> **Cosa fare**
Puoi ricopiare i dati cominciando dalla riga che contiene "Image resolution: width=936" e fermandoti dopo quella che contiene "pos(345,348)", sostituendo "Disable" con "Enable" e lasciando tutto il resto invariato? Nella risposta ometti le immagini.
##### Sezione dati
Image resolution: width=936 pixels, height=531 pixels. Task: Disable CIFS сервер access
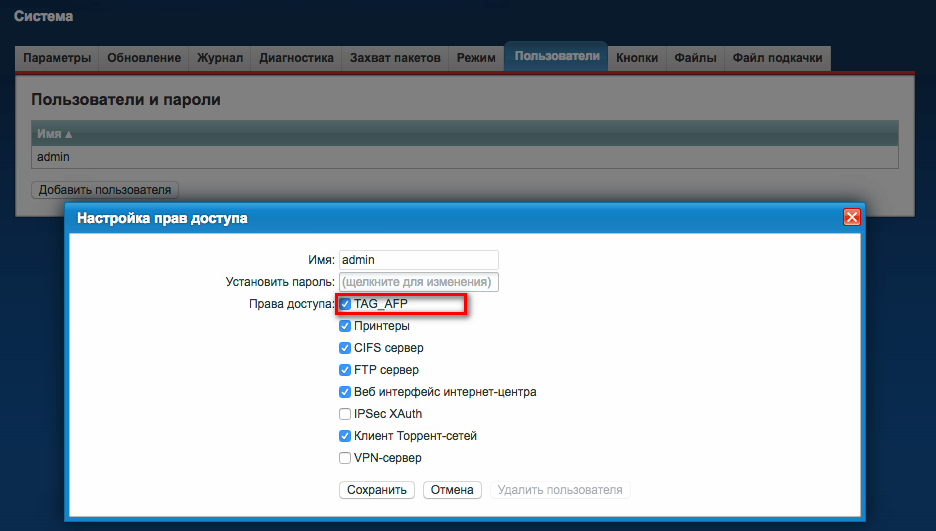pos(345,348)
##########
##### Sezione dati
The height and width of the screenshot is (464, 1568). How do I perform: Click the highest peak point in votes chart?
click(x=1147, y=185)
##########
##### Sezione dati
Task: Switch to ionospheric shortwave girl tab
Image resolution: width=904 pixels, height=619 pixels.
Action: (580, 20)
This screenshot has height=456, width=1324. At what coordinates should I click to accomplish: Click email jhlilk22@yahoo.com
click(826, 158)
##########
> **Risposta finale**
Image resolution: width=936 pixels, height=531 pixels. Task: Enable CIFS сервер access
pos(345,348)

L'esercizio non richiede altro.